__Task inputs__
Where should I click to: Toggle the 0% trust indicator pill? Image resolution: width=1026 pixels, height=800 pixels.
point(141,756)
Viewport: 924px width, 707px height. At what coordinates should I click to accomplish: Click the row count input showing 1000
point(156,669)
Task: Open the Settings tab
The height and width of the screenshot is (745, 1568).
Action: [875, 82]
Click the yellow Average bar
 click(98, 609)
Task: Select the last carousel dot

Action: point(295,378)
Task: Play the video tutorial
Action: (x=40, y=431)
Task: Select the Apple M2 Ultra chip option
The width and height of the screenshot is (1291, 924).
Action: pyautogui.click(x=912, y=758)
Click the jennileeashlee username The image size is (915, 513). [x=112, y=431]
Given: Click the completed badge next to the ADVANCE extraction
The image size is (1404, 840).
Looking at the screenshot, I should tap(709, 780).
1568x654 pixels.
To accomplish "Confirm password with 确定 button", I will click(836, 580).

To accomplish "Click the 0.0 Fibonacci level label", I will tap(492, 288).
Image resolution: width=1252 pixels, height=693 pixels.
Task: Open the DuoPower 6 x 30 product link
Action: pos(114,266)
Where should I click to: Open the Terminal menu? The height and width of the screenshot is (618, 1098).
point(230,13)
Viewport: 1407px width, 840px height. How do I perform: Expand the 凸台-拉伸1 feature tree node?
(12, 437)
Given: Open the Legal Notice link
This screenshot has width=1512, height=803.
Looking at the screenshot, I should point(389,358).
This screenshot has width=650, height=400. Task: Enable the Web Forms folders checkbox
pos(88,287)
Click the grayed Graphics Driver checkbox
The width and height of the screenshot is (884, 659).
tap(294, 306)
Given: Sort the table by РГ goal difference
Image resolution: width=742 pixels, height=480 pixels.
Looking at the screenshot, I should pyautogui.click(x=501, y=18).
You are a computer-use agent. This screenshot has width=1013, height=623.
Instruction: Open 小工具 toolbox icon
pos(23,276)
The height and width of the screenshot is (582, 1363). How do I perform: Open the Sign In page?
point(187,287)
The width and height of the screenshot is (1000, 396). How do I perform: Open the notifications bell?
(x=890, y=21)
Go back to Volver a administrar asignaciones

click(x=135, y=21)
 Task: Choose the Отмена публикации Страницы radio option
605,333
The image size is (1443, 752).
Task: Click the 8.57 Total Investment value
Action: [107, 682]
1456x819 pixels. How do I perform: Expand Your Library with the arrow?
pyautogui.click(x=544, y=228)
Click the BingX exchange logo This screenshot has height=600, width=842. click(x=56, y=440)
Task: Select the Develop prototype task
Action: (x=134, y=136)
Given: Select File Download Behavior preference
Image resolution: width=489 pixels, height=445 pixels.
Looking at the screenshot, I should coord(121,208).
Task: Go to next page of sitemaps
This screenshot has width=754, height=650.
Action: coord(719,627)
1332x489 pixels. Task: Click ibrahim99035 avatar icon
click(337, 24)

__What you will do__
Read the listing above, then copy every line that includes the string "Given".

__Exercise output__
Given: Click the completed badge next to the ADVANCE extraction
Given: Open the Legal Notice link
Given: Sort the table by РГ goal difference
Given: Select File Download Behavior preference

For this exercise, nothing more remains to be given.